- Collected data -
========

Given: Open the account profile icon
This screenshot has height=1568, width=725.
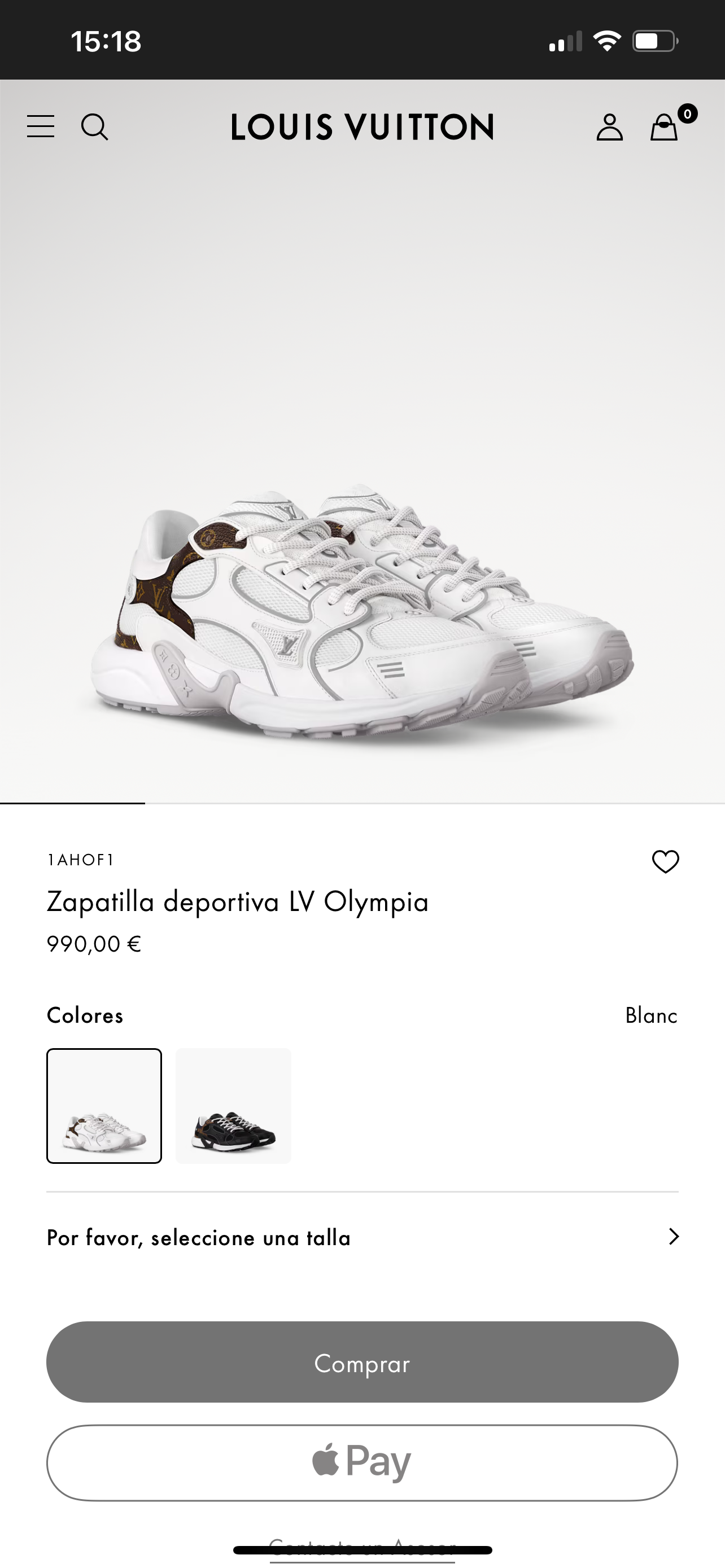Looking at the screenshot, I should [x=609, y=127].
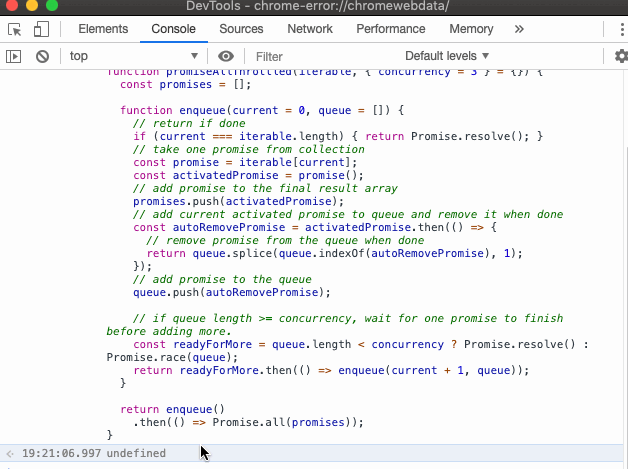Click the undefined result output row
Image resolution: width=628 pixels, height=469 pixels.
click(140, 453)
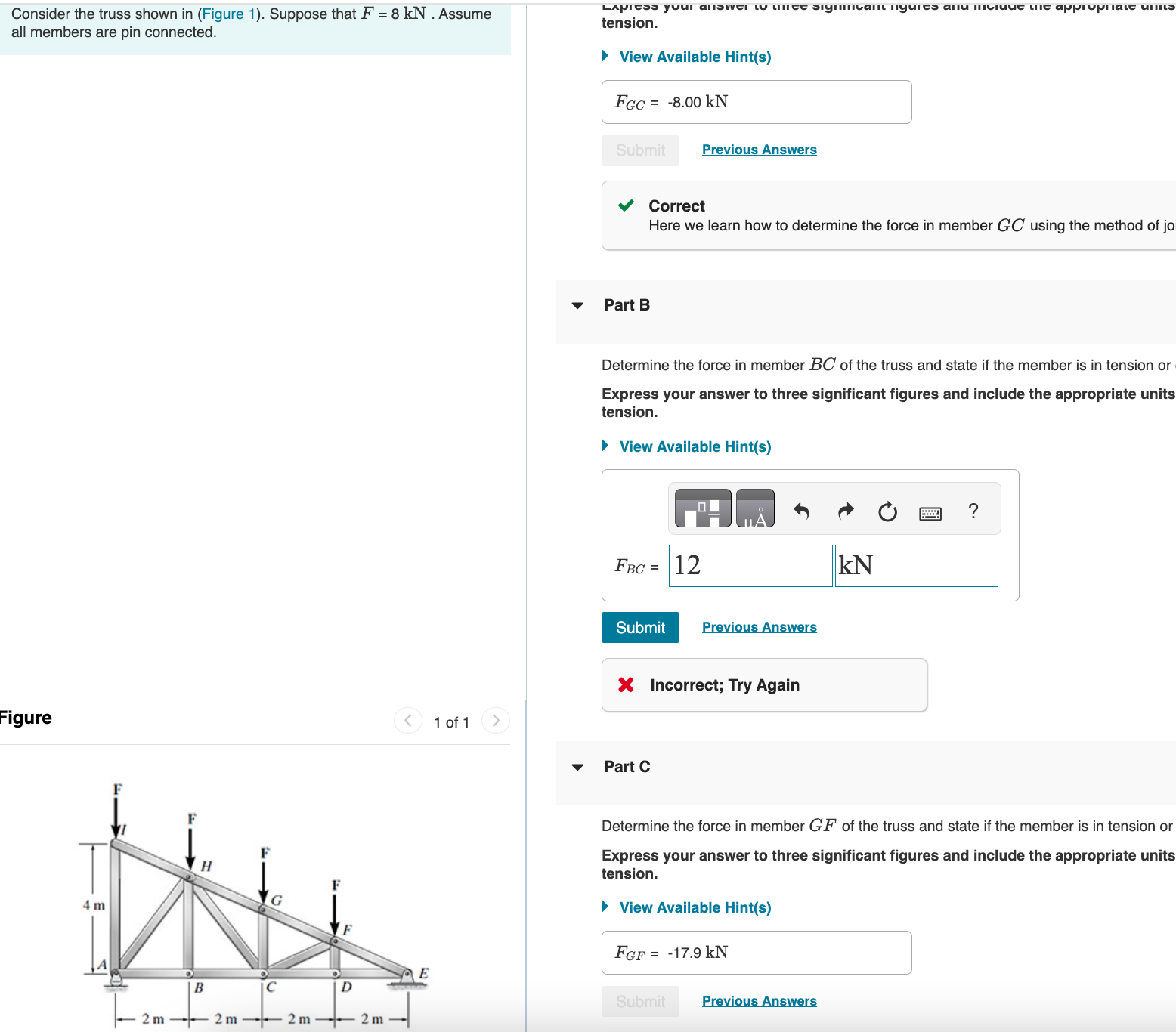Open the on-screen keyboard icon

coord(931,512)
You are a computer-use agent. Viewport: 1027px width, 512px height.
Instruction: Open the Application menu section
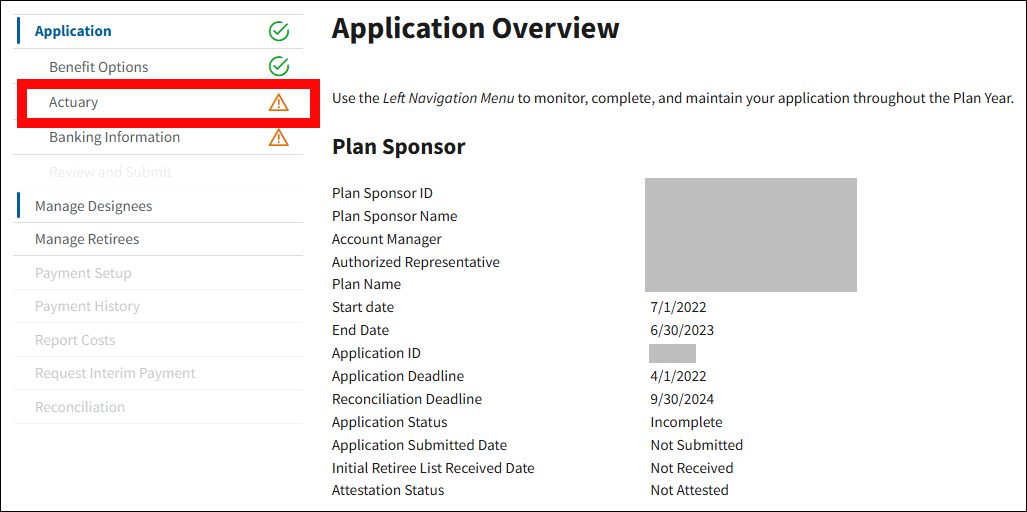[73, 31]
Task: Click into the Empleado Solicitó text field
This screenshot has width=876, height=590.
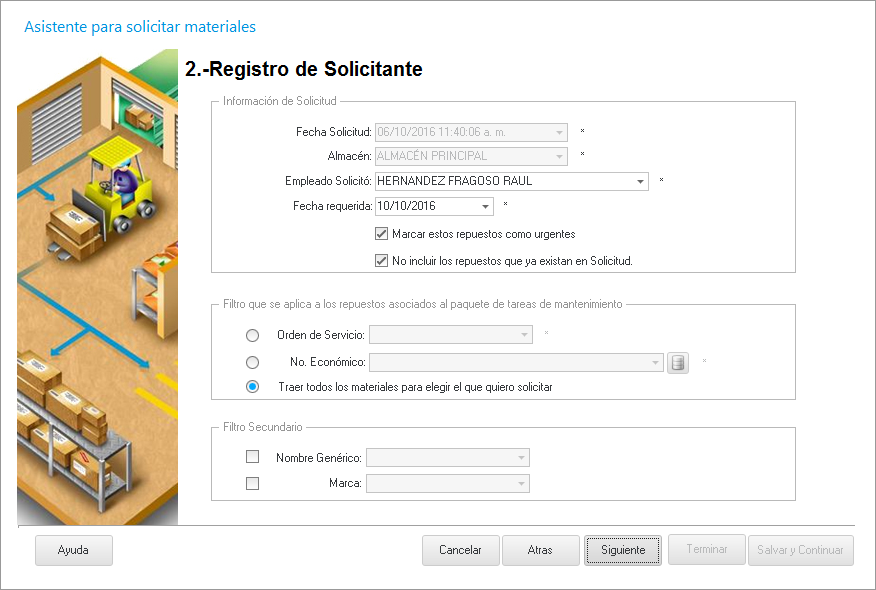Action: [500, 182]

========

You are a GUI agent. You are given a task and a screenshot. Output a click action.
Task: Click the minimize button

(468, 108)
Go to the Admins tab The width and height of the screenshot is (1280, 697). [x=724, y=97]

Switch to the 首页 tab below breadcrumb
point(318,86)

========

List every line above that contains the word "agent".

You are a computer-use agent. Viewport: 1027px width, 512px height.
You are a GUI agent. You are given a task and a screenshot. Output a click action.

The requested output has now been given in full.